Pela defesa dos direitos digitais em Portugal




A EMEL decidiu recentemente bloquear o acesso de aplicações alternativas ao sistema de bicicletas partilhadas Gira, como a mGira ou a Gira+, desenvolvidas autonomamente por jovens programadores com o intuito de resolver os problemas assinalados pelos utilizadores (noutras palavras, melhorar o serviço). A partir de agora, quem quiser usar as bicicletas partilhadas será obrigado a usar a aplicação oficial. E não só, tendo adoptado o sistema de certificação "Play Integrity", a nova versão da aplicação também obriga os utilizadores a terem dispositivos Android certificados pela Google. Os sistemas operativos “alternativos”, muitas vezes desenvolvidos precisamente para reforçar a privacidade e tentar fugir à vigilância constante da multinacional americana (como é o caso do GrapheneOS e do e/OS), ficam assim excluídos.

A EMEL justifica a medida em nome da segurança e da protecção de dados dos utilizadores, mas este argumento, de resto comum no ambiente digital, merece um escrutínio aprofundado. Em primeiro lugar, nada garante que uma aplicação certificada pela Google seja mais segura do que, por exemplo, um acesso via Web. No fundo, se podemos gerir a nossa conta bancária através de um browser, porque não poderíamos também aceder ao sistema de bicicletas partilhadas da mesma forma? Por outro lado, poderia ter sido interessante, e mais vantajoso para os utilizadores da Gira, se a EMEL tivesse envolvido no processo de actualização os programadores que criaram as aplicações alternativas.

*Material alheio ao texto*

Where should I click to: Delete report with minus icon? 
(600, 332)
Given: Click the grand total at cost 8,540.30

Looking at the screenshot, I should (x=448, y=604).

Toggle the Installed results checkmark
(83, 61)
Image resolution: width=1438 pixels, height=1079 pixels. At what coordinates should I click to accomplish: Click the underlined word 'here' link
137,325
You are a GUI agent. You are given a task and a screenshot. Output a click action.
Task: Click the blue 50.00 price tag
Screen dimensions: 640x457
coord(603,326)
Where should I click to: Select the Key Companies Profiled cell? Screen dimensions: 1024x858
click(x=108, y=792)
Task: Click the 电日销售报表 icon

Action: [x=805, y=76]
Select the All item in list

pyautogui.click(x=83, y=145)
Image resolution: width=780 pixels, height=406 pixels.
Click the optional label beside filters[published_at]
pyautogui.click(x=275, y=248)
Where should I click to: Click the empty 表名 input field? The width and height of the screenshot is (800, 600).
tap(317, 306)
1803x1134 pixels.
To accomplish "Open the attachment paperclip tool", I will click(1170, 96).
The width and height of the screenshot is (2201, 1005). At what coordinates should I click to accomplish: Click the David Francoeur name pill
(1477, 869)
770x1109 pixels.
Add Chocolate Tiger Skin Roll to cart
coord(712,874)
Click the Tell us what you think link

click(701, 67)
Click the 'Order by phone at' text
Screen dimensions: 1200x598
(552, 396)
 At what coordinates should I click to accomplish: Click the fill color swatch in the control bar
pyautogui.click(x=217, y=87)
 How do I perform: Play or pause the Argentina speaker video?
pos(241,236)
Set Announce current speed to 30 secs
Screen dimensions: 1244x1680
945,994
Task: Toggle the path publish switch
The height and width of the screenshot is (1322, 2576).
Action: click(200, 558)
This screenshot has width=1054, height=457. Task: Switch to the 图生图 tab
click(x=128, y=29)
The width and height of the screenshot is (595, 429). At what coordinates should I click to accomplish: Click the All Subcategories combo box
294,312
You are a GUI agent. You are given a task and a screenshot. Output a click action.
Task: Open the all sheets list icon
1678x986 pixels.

Mas há um outro aspecto que é importante frisar. Quando a Câmara de Lisboa - ou qualquer outra entidade pública - adopta tecnologias que exigem a utilização exclusiva de dispositivos controlados pela Google (Android) ou pela Apple (iOS), o que acontece é, de facto, um subsídio indirecto a estes gigantes tecnológicos. Optar por que o sistema Gira apenas seja acessível através de aplicações autorizadas pela Big Tech está longe de ser uma mera opção técnica, porque obriga os cidadãos que queiram usufruir de um serviço público a adoptarem dispositivos controlados pela Google e pela Apple. Longe de ser um mero reforço da segurança, a imposição unilateral do sistema de certificação "Play Integrity" por parte da Google é mais um episódio na longa história da enclosure digital: a progressiva apropriação dos espaços digitais por meia dúzia de poderosíssimas empresas privadas. Com a nova versão da aplicação Gira, que canaliza forçadamente os utilizadores para os ecossistemas fechados da Google e da Apple, uma empresa pública está em última análise a contribuir para a hegemonia dos dois gigantes tecnológicos e para a perpetuação do seu domínio.

Nos Estados Unidos e na União Europeia estão em curso processos legais contra o monopólio das grandes plataformas e estão a ser elaborados regulamentos mais rigorosos para limitar o seu poder, inclusive obrigando a abrir o mercado a app stores alternativas. Em Portugal, a EMEL escolhe, pelo contrário, reforçar ulteriormente o poder destas corporações. Em lugar de utilizar o dinheiro público para favorecer os interesses da Big Tech, o Estado Português - que hoje tanto zela pela soberania digital nacional - deveria garantir que os seus órgãos asseguram um acesso tanto quanto possível agnóstico em termos de plataforma, como web apps ou aplicações independentes das app stores oficiais, soluções abertas e “interoperáveis” que não obriguem os cidadãos a submeter-se a lógicas fechadas e intrinsecamente extractivas.

Com esta nova versão "blindada" da app da Gira, a EMEL restringe a liberdade de escolha dos utilizadores e compromete o princípio de que os serviços públicos devem ser independentes dos interesses privados, além de bloquear inovações que poderiam surgir da própria comunidade, perdendo assim uma oportunidade preciosa para melhorar o serviço de forma colaborativa. Ah, entretanto os programadores da mGira e da Gira+ lançaram novas versões que procuram contornar o bloqueio da EMEL. A luta continua.

Davide Scarso, Professor auxiliar na Faculdade de Ciências e Tecnologia da Universidade Nova.